Estabelece o n.º 1 do art. 135.º do CPP que «os ministros de religião ou de confissão religiosa e os advogados, médicos, jornalistas, membros de instituições de crédito e as demais pessoas a quem a lei permitir ou impuser que guardem segredo podem escusar-se a depor sobre os factos por ele abrangidos».

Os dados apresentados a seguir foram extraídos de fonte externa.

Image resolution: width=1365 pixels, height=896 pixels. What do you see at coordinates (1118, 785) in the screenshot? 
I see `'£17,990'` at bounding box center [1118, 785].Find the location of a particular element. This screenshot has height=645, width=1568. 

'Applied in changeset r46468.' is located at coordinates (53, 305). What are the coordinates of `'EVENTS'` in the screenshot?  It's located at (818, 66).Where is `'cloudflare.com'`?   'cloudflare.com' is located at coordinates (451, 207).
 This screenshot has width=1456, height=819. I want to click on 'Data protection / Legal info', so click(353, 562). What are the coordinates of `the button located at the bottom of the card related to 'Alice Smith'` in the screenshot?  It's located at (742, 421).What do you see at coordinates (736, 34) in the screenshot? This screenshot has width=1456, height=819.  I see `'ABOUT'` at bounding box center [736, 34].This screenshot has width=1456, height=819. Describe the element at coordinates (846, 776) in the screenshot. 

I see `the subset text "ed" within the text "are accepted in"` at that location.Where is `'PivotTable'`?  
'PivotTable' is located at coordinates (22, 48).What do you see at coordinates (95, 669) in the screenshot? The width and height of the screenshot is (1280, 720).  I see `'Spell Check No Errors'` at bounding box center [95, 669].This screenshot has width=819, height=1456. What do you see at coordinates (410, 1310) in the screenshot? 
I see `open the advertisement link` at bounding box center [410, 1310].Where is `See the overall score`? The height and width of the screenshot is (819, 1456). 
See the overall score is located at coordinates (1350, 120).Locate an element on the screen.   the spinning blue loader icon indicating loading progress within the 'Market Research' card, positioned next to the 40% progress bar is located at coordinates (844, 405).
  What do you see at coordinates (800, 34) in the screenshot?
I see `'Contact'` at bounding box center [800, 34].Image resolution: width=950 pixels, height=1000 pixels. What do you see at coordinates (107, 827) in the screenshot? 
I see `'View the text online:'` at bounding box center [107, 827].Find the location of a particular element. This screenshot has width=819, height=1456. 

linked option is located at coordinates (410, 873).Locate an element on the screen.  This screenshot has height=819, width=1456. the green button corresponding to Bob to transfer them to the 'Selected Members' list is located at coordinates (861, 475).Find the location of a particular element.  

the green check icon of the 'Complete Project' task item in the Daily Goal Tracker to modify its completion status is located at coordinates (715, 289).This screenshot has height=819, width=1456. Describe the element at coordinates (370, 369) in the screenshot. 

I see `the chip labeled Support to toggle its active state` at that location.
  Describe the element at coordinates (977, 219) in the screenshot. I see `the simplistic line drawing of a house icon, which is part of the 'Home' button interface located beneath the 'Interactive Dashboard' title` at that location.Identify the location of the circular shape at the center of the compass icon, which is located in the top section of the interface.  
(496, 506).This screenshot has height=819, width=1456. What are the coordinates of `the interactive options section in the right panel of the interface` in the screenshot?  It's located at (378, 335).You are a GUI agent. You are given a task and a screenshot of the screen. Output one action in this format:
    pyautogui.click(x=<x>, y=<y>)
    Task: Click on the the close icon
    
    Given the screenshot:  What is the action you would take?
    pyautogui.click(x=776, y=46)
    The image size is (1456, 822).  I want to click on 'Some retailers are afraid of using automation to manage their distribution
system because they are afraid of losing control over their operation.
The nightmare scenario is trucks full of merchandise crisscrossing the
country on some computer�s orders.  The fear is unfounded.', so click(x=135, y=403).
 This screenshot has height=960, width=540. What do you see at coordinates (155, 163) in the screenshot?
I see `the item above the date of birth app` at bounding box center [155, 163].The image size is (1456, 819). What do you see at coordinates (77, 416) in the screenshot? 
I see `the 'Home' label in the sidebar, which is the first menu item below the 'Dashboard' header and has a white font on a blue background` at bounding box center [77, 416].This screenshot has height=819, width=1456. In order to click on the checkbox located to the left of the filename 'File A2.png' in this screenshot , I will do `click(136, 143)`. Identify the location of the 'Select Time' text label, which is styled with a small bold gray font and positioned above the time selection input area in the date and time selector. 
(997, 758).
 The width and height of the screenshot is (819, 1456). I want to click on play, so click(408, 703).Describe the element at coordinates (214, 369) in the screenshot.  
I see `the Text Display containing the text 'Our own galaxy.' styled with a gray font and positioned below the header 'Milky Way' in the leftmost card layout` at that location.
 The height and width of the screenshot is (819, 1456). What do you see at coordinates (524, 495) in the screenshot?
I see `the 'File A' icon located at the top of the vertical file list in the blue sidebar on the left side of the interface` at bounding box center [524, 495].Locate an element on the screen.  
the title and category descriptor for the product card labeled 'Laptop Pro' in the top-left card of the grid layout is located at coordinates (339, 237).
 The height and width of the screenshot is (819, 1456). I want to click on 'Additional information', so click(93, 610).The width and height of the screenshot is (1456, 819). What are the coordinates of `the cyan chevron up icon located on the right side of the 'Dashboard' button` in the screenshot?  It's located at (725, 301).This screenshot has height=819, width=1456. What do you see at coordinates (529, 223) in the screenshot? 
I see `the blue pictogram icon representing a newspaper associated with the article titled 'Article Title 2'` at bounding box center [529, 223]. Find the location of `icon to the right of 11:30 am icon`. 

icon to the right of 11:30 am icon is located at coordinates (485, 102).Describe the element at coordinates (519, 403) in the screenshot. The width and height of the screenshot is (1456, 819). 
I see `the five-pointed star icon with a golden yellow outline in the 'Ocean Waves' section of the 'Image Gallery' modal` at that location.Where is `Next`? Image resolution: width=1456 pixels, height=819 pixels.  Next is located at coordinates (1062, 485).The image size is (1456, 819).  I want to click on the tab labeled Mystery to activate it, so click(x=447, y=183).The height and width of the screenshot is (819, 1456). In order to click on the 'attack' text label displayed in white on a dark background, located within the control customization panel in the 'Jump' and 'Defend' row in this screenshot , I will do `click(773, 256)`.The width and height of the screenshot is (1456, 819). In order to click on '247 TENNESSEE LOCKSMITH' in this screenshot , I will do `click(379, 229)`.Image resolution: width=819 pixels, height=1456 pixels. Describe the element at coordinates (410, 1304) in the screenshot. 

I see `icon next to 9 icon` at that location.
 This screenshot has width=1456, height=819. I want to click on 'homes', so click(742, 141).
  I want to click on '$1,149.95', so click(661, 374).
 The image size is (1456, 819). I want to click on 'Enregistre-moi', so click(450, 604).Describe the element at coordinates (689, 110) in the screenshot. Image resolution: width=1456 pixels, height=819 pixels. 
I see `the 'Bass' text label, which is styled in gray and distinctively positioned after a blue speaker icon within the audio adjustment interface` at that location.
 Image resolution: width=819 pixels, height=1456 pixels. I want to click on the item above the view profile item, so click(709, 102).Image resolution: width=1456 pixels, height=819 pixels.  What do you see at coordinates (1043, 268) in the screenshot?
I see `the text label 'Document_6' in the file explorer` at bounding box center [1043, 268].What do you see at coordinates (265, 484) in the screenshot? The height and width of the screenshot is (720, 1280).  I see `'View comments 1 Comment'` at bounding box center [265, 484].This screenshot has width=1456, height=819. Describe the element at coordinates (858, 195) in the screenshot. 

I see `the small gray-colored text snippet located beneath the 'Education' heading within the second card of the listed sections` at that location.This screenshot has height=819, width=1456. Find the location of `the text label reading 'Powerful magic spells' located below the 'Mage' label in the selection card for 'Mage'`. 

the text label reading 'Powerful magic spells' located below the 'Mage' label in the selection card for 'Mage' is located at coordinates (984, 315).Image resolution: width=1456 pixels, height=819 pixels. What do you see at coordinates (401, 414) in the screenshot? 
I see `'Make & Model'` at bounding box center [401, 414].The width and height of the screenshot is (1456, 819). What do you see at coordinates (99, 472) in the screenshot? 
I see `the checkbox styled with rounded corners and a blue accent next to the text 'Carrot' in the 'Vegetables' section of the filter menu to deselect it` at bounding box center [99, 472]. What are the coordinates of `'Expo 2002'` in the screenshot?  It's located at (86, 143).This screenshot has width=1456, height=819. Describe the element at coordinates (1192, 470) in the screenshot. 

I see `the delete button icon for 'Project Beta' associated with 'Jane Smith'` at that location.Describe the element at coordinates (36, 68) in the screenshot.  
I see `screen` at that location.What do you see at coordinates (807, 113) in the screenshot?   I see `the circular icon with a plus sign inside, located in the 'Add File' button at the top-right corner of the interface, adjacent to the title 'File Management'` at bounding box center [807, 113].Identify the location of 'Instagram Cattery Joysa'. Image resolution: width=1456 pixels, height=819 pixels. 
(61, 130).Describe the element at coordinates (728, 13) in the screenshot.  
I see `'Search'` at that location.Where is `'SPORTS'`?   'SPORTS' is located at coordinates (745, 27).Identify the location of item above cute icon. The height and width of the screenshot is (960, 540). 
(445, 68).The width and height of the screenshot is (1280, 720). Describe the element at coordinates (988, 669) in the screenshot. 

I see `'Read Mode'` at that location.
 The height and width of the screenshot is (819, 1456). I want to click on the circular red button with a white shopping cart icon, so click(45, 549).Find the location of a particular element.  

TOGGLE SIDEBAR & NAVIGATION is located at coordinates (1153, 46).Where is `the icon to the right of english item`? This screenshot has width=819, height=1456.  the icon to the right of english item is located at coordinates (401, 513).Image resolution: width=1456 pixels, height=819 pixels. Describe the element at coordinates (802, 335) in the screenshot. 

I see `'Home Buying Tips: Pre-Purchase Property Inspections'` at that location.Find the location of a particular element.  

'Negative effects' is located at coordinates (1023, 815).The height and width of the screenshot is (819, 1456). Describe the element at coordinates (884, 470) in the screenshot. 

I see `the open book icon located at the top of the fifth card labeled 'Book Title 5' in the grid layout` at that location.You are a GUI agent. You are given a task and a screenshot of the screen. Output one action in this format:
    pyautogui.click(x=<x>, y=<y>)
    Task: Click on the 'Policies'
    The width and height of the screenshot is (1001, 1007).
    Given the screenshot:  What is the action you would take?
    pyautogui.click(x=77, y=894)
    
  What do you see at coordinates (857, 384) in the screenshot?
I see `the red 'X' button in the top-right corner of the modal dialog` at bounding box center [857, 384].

Por seu turno, dispõe o art. 92.º do Estatuto da Ordem dos Advogados, aprovado pela Lei n.º 145/2015, de 09-09, sob a epígrafe “Segredo profissional”:
«1O advogado é obrigado a guardar segredo profissional no que respeita a todos os factos cujo conhecimento lhe advenha do exercício das suas funções ou da prestação dos seus serviços, designadamente:
a)-A factos referentes a assuntos profissionais conhecidos, exclusivamente, por revelação do cliente ou revelados por ordem deste;
b)-A factos de que tenha tido conhecimento em virtude de cargo desempenhado na Ordem dos Advogados;
c)-A factos referentes a assuntos profissionais comunicados por colega com o qual esteja associado ou ao qual preste colaboração;
d)-A factos comunicados por co-autor, co-réu ou co-interessado do seu constituinte ou pelo respectivo representante;
e)-A factos de que a parte contrária do cliente ou respectivos representantes lhe tenham dado conhecimento durante negociações para acordo que vise pôr termo ao diferendo ou litígio;
f)-A factos de que tenha tido conhecimento no âmbito de quaisquer negociações malogradas, orais ou escritas, em que tenha intervindo.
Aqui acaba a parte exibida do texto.